**Work to be completed**
In the passage about Gettysburg National Military Park during the shutdown, transcribe the portion that begins with the words containing "FILE PHOTO: A" and ends with "other national parks.". Reproduce it word for word, keeping its punctuation.

**Text passage**
━━━━━━

And with a little help from the non-profit that works closely with the park, it has so far avoided problems of growing piles of trash and unsanitary bathrooms that have been reported at other national parks around the country.

A lack of staff due to furloughs and unsanitary conditions have forced national parks like Sequoia and King Canyon to close, according to USA Today. Other parks that remain open, but with little staffing due to the shutdown, are reporting problems such as overflowing garbage and illegal offroading.

“It’s a free-for-all,” Dakota Snider, who lives and works in Yosemite Valley, told USA Today. “It’s so heartbreaking. There is more trash and human waste and disregard for the rules than I’ve seen in my four years living here.”

But things are quite a bit cleaner in Gettysburg, where the Gettysburg Foundation, the non-profit, educational partner of the park that owns and operates the Gettysburg National Military Park Museum and Visitors Center, has stepped up to help.

Brian Shaffer, the Gettysburg Foundation’s vice president of facilities, said workers go out daily to keep two of the five comfort stations – which are restroom and information center combinations – open and clean.

“Our normal custodial service will go out there and take care of that daily cleaning,” he said.

The roads on the battlefield remain open from 6 a.m. to 7 p.m., weather permitting. Battlefield tours with licensed guides will be able to continue because of this.

(Matt Rourke/The Associated Press)

FILE PHOTO: A runner passes through Gettysburg National Military Park, Monday, Nov. 18, 2013, in Gettysburg. (AP Photo/Matt Rourke)

And throughout the park, Teddi Joyce, vice president of marketing and sales at the Gettysburg Foundation, said there doesn’t seem to be a problem with trash that’s been reported in other national parks.

And that may be because it’s Gettysburg.

“I drove round battlefield yesterday, and one of the things about this being such an important place and hallowed ground is that people are being respectful,” she said. “They’re taking care of the park.”

While much of the park is open, programs, like the Winter Lecture Series, have been canceled for the remainder of the shutdown. The Eisenhower Historic Site, David Wills House and Soldiers’ National Cemetery are closed, as well.

Despite the shutdown, tourism has actually seen a bit of an uptick for this time of year in Gettysburg.

“A lot of people whose travel plans to Washington DC were disrupted are making the drive up here because they hear Gettysburg is still open,” Rachel Wright of Destination Gettysburg said. “We’re making lemonade out of lemons.”

━━━━━━

**Information supplied**

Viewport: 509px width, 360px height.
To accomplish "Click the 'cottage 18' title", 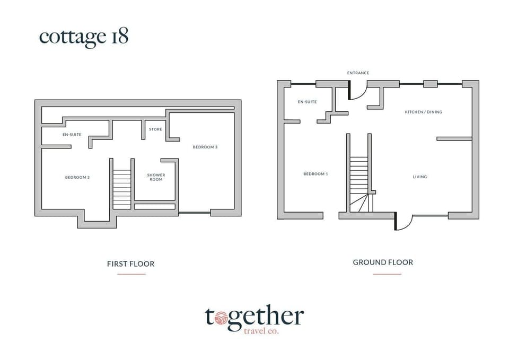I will [84, 37].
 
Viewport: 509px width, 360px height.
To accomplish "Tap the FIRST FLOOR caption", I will [130, 264].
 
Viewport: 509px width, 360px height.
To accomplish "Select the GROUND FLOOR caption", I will [383, 262].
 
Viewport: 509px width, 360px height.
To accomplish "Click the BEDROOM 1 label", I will [315, 174].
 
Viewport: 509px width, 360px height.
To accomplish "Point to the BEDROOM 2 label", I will [77, 177].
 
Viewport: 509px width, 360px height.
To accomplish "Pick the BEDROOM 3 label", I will [205, 147].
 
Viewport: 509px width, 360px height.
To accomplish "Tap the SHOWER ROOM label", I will [156, 177].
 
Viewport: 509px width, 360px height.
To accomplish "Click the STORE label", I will [156, 129].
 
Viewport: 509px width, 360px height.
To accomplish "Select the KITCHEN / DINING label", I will [423, 112].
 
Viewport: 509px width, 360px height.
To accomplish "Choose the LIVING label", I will [420, 177].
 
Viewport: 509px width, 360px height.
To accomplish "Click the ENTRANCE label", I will [358, 73].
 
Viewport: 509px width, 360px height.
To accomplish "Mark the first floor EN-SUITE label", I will [72, 135].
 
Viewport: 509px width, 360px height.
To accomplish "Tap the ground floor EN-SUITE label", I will [307, 102].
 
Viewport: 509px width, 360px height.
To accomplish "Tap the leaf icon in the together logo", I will [221, 318].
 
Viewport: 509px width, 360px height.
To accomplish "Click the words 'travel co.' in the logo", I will [260, 331].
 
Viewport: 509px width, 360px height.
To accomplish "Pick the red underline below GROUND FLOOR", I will [387, 274].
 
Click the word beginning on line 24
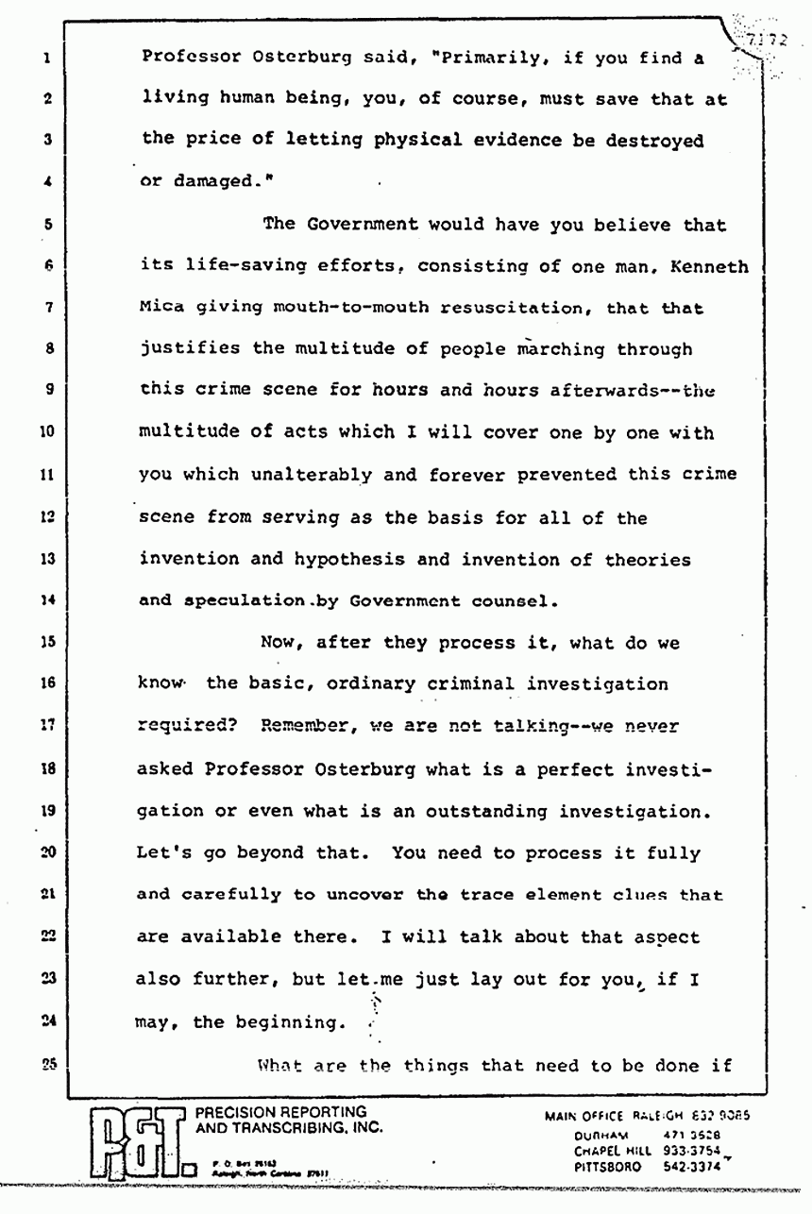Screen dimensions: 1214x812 282,1021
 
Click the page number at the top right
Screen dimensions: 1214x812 768,41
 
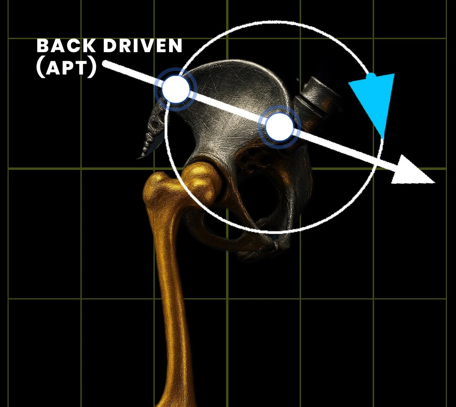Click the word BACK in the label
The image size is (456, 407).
pos(66,46)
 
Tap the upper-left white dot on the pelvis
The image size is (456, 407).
pos(176,89)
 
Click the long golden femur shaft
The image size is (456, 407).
pos(174,302)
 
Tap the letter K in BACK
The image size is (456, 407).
pos(88,46)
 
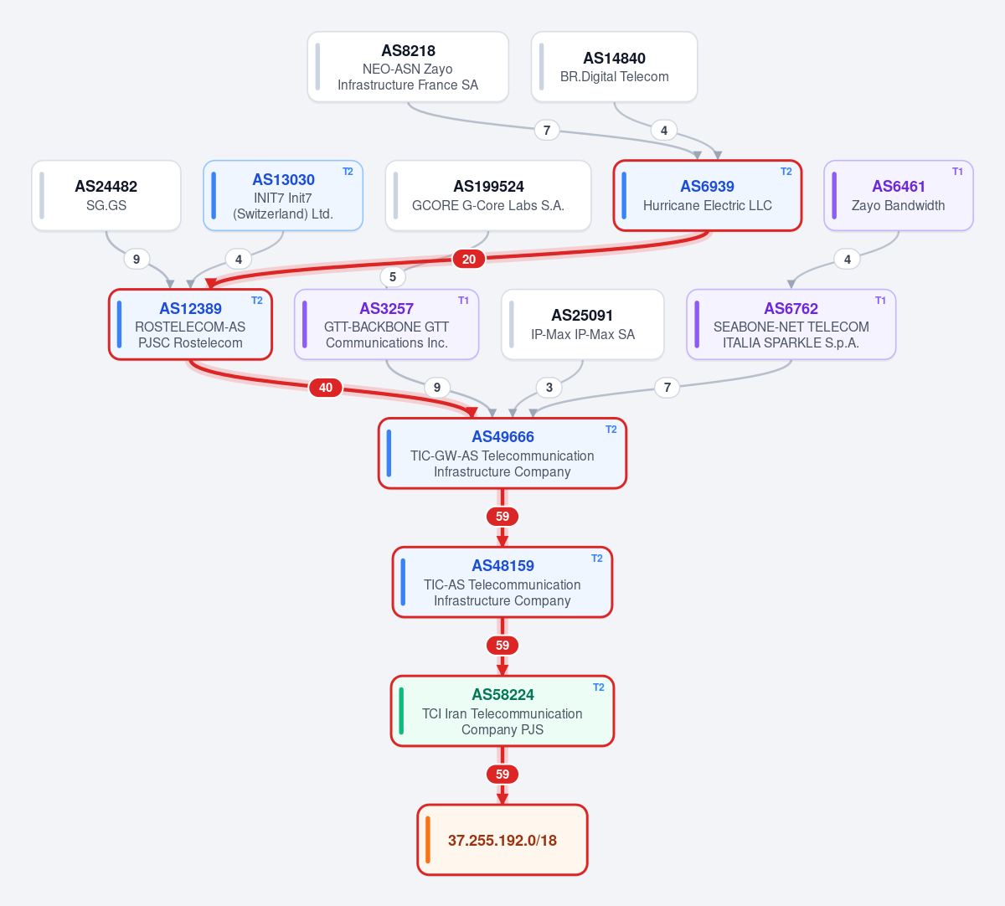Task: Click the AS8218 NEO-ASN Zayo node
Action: tap(408, 67)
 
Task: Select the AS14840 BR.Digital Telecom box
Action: tap(614, 67)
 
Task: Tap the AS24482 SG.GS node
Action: tap(106, 195)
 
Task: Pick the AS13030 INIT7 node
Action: tap(283, 195)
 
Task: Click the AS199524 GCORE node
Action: tap(488, 195)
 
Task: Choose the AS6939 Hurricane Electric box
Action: tap(708, 195)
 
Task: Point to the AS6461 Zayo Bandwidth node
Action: tap(899, 195)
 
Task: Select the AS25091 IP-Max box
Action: tap(583, 324)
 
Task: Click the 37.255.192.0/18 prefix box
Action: tap(502, 840)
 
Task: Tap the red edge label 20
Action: tap(468, 259)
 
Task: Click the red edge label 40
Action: tap(326, 388)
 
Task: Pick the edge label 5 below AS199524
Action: tap(393, 276)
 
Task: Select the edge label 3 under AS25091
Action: tap(549, 388)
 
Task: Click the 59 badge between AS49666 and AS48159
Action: tap(502, 516)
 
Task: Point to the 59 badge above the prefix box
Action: tap(502, 775)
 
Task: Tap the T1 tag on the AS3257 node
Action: tap(463, 301)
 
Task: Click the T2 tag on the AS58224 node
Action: tap(599, 687)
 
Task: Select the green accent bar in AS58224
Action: tap(401, 711)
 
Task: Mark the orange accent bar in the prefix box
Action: tap(428, 840)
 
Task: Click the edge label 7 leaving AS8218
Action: tap(547, 131)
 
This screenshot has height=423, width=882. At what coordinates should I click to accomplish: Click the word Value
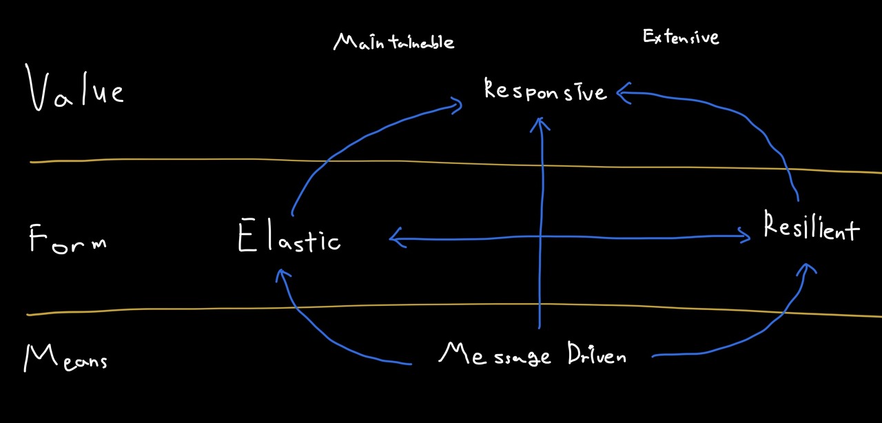[76, 90]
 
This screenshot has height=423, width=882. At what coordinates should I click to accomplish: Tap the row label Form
[68, 241]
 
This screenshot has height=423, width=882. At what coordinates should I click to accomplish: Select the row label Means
[66, 358]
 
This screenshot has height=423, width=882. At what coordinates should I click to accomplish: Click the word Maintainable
[393, 42]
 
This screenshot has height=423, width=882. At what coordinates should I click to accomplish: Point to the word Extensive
[681, 37]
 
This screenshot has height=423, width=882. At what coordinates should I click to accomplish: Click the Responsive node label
[545, 91]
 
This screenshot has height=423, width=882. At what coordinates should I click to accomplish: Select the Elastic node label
[289, 240]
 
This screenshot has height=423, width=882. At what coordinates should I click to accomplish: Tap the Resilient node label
[812, 228]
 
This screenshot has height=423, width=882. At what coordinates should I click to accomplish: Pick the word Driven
[597, 354]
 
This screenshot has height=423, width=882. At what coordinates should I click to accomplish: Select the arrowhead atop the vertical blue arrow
[541, 123]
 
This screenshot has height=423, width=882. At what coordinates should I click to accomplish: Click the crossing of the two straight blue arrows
[541, 238]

━━━━━━

**Expected output**
FILE PHOTO: A runner passes through Gettysburg National Military Park, Monday, Nov. 18, 2013, in Gettysburg. (AP Photo/Matt Rourke)

And throughout the park, Teddi Joyce, vice president of marketing and sales at the Gettysburg Foundation, said there doesn’t seem to be a problem with trash that’s been reported in other national parks.